Figure 6. Dopamine loss led to a transient increase in LFP high-gamma oscillations during SPN and PV activation, but not CHI activation.
(A) LFP power spectrum aligned to movement onset (i), SPN Ca2+ event onset (ii), PV event onset (iii), and CHI event onset (iv) across conditions. Shown are Z scored power spectra, normalized across all events in all mice.
(B) Changes in high-gamma power (60–100 Hz) in the 0–200 ms (left) and 200–400 ms (right) windows following the corresponding event onsets, normalized to the change observed under the healthy condition (ANOVA for interaction of high-gamma power following SPN onset and conditions: F(2,206) = 4.961, p = 0.007; mixed-effect model, acute versus healthy, t = 2.168, p = 0.031; chronic versus healthy, t = 3.139, p = 0.002. ANOVA for high-gamma power following PV onset and conditions: F(2,53) = 4.021, p = 0.024; mixed-effect model, acute versus healthy, t = 2.547, p = 0.014; chronic versus healthy, t = 2.58, p = 0.013).
(C) LFP power spectrum aligned to SPN event onset post L-Dopa administration under healthy (i) and chronic conditions (ii), and changes in high-gamma power within 0–200 ms of SPN event onset (iii). No difference was observed (ANOVA, F(1,88), p = 0.085).
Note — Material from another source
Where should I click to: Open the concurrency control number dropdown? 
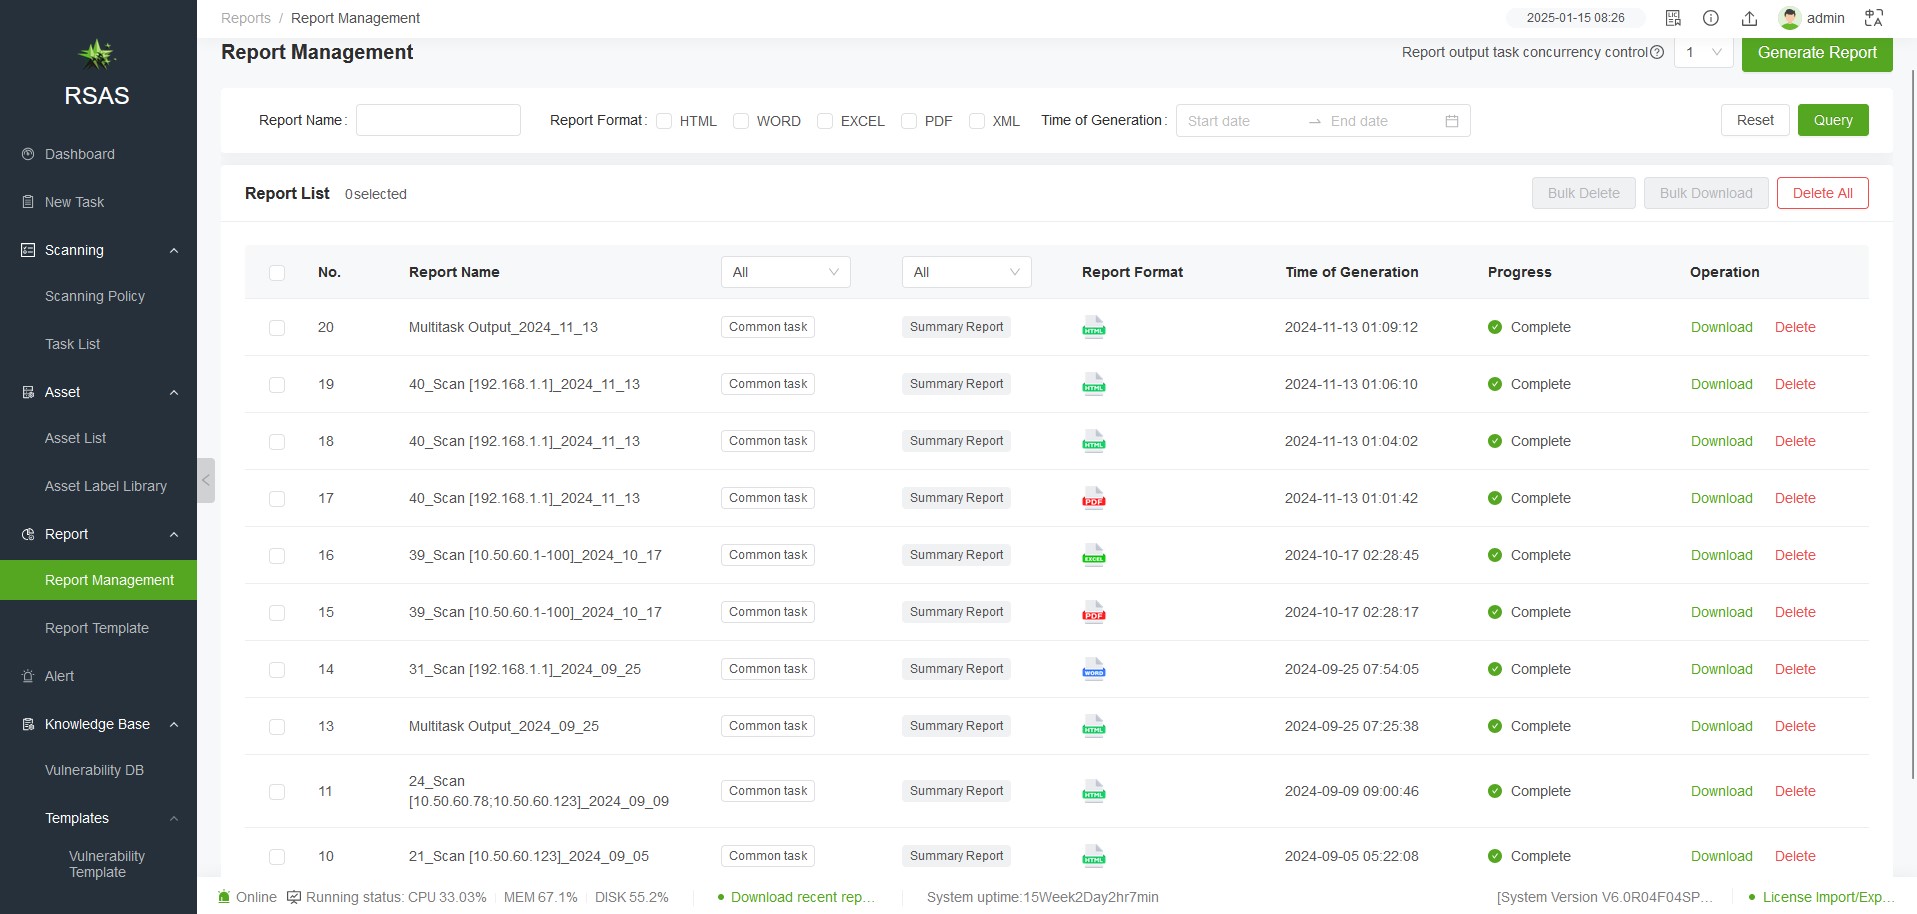point(1703,52)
(D) PCC across all SPN-SPN pairs before (blue) and after (yellow) L-Dopa administration, under healthy (left) and chronic conditions (right). L-Dopa significantly decreased PCC of SPN-SPN pairs under the chronic condition (Wilcoxon signed-rank, p = 0.014), but not under the healthy condition (p = 1).
(E) High-gamma oscillation power within 0–200 ms of SPN event onsets versus PCC of correlated SPN-SPN pairs across sessions. Black lines indicate linear regression. *p < 0.05, **p < 0.01, ***p < 0.001.